◆ Task requirements ◆
Your answer must be only the lines below from the one containing "Click the English tweet text" through the one containing "Task: Expand the", copied exactly, with the pictures left out.

◆ Listed records ◆

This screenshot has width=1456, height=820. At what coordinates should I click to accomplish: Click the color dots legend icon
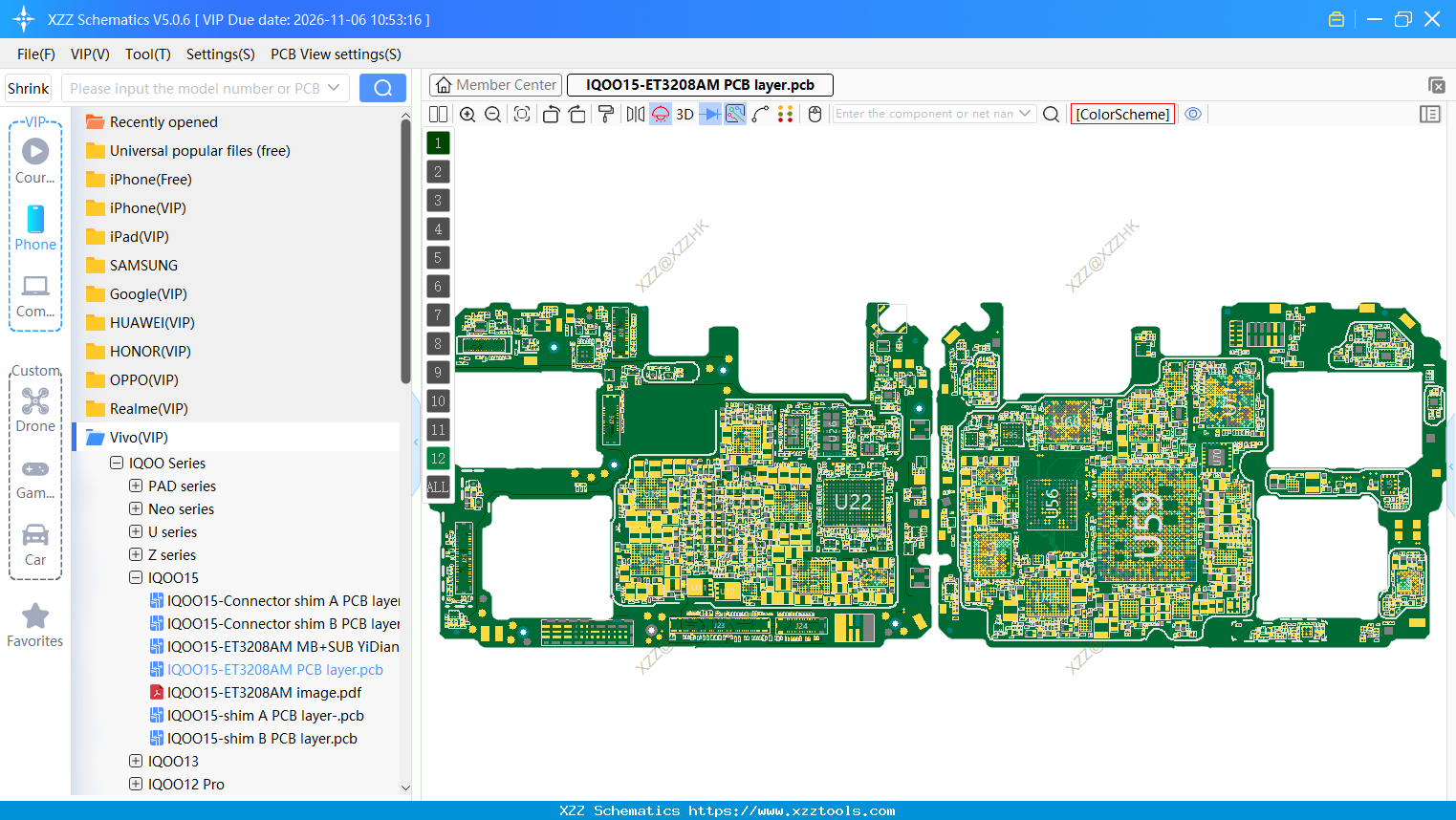786,114
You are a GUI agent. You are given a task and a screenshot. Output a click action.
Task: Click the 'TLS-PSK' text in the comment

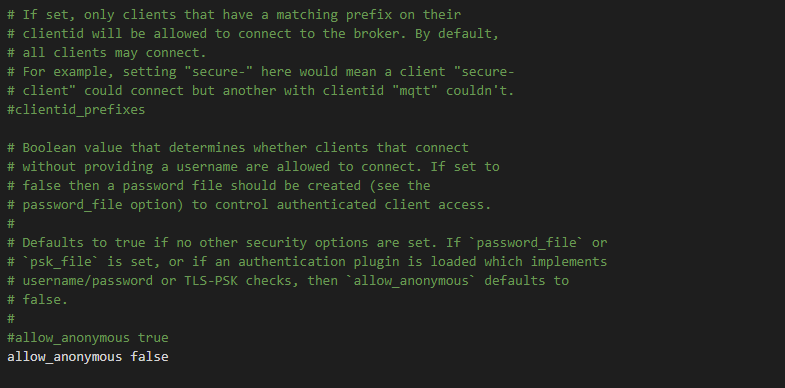point(211,281)
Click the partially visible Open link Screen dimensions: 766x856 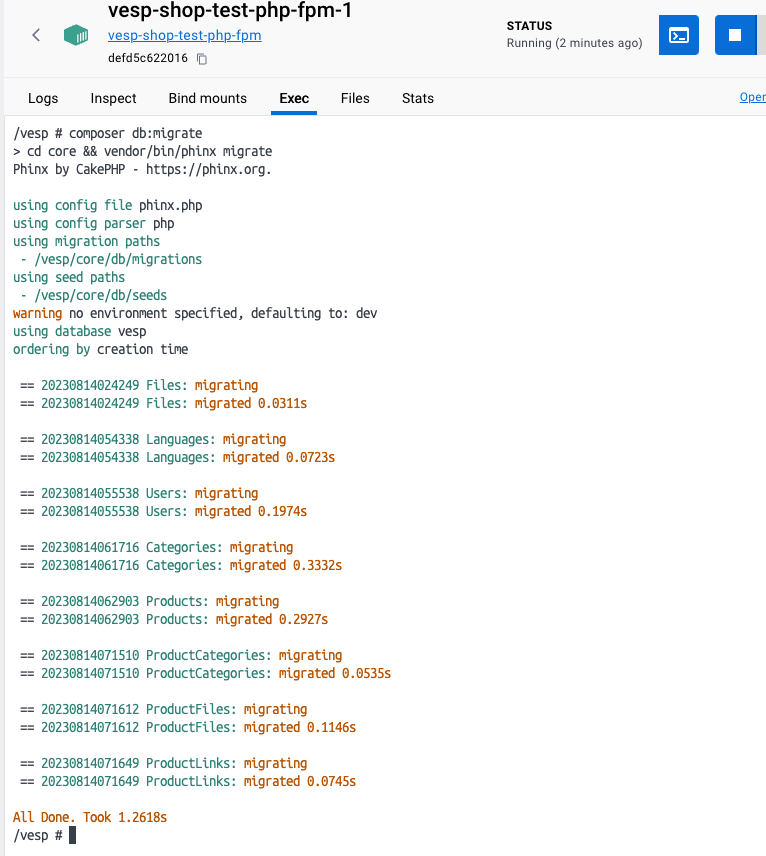(752, 97)
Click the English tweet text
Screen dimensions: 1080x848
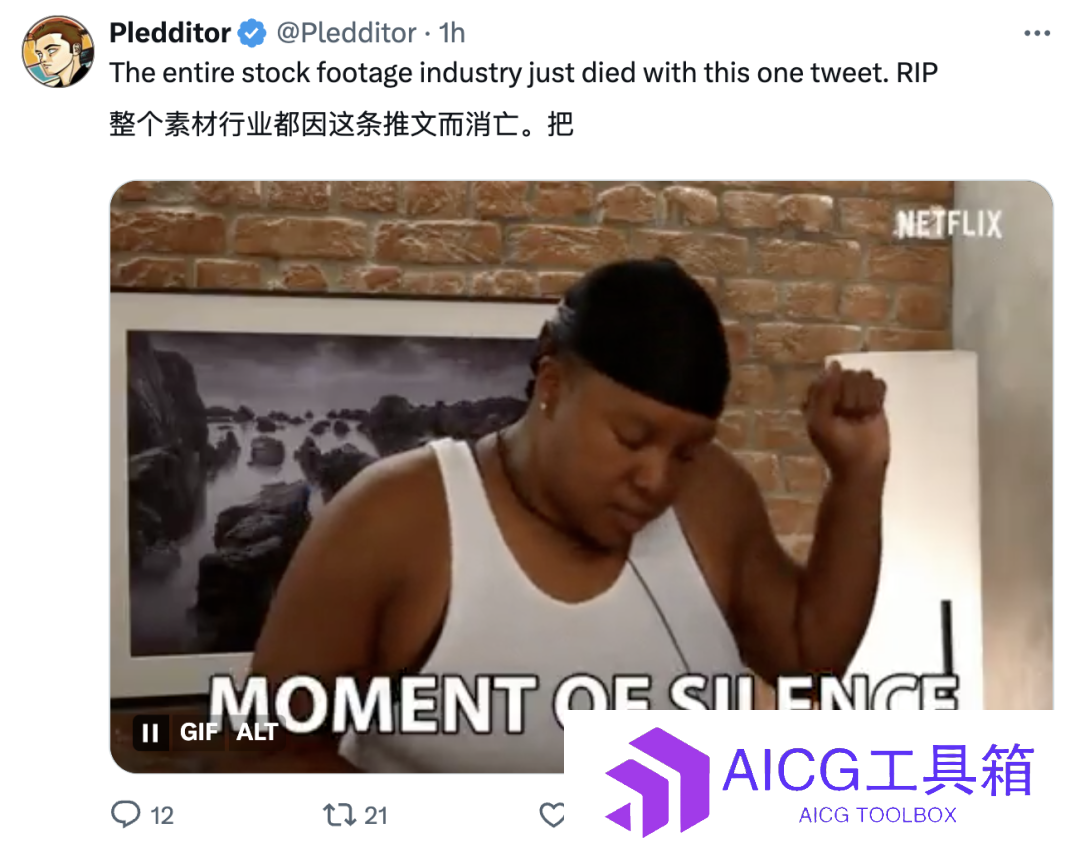click(x=523, y=72)
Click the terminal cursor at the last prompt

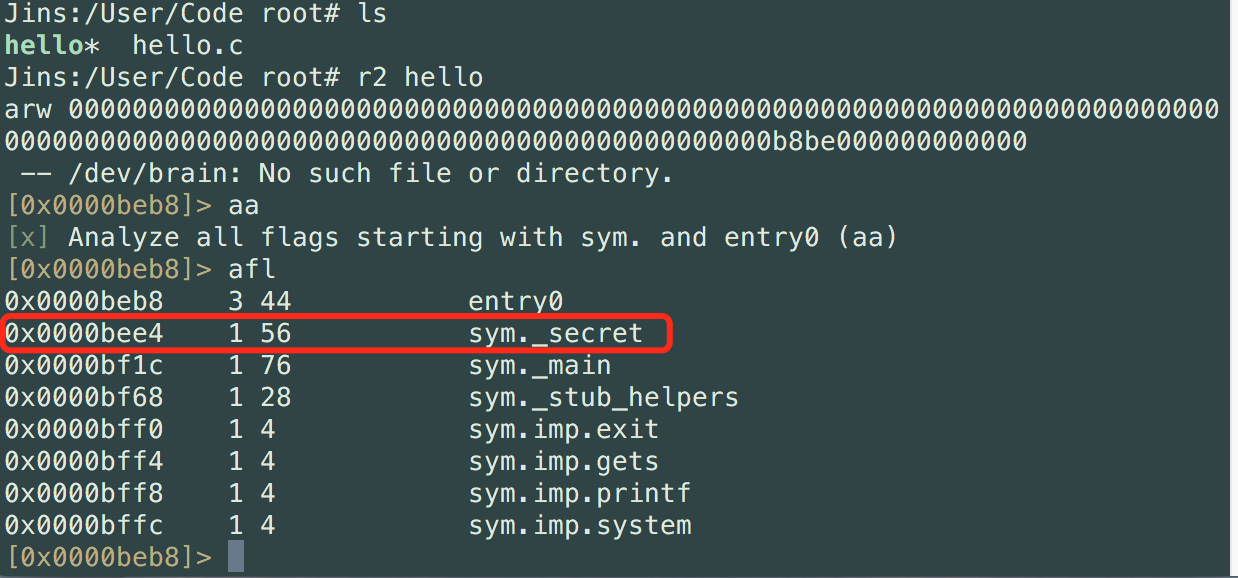coord(235,556)
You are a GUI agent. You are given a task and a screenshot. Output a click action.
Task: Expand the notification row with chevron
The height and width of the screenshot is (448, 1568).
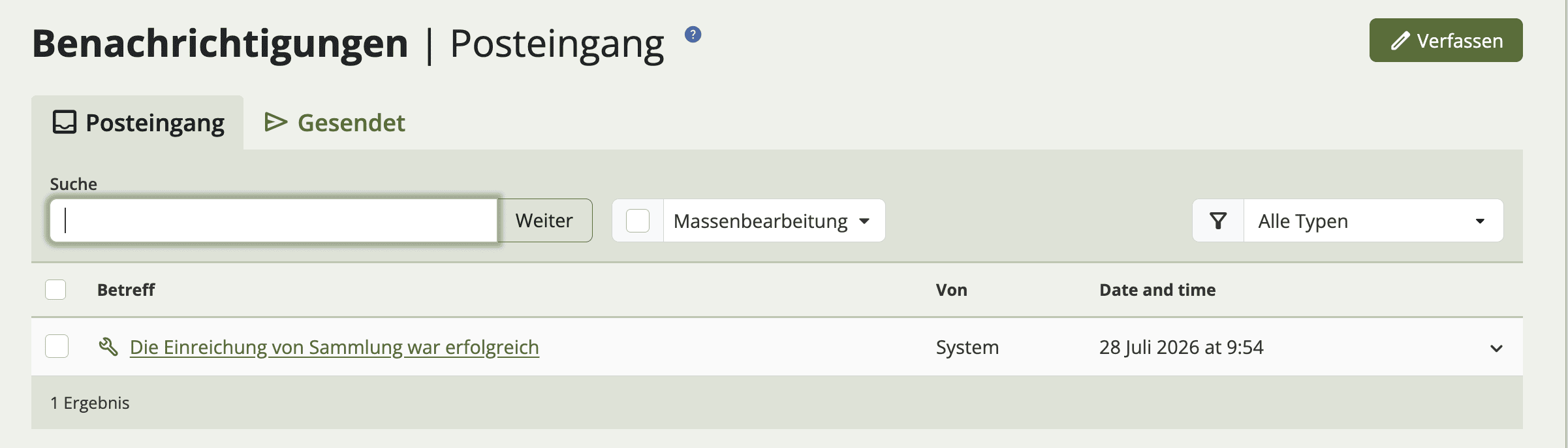[x=1496, y=348]
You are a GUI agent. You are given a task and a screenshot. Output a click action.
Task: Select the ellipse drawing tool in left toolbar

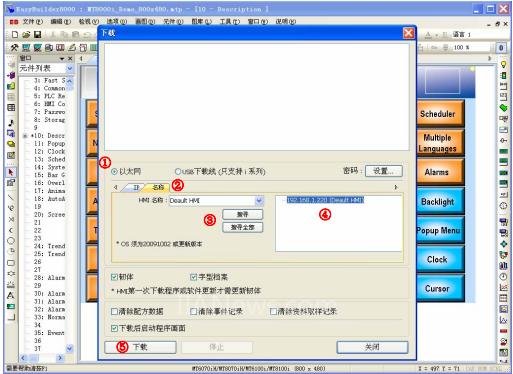[x=11, y=241]
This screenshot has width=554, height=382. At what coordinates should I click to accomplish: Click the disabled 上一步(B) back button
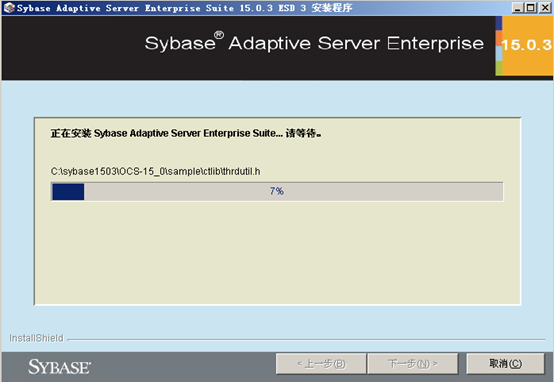tap(321, 364)
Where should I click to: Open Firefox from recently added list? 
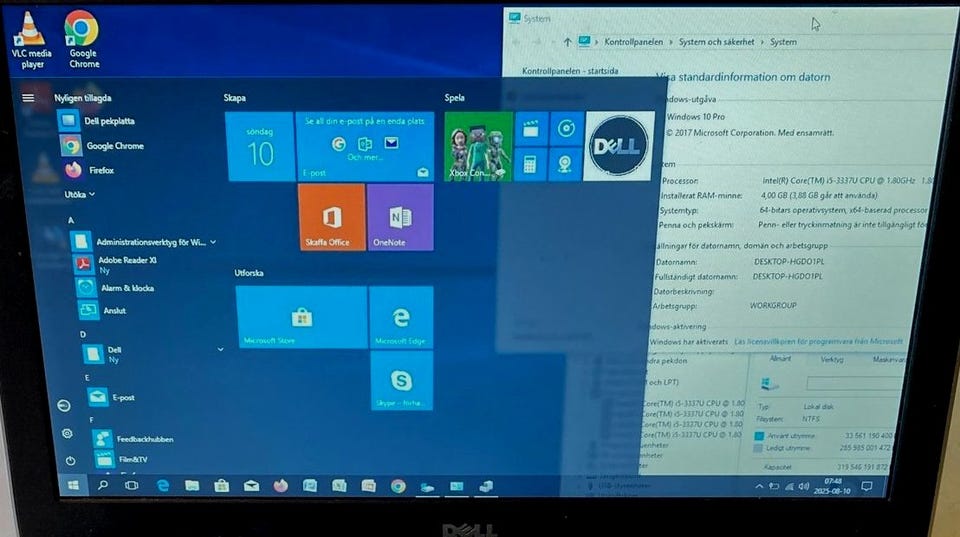tap(100, 170)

◆ Written response ◆
Click the English tweet text
Screen dimensions: 1080x848
click(x=523, y=72)
Click the terminal cursor at the last prompt

coord(235,556)
You are a GUI agent. You are given a task and a screenshot. Output a click action.
Task: Expand the notification row with chevron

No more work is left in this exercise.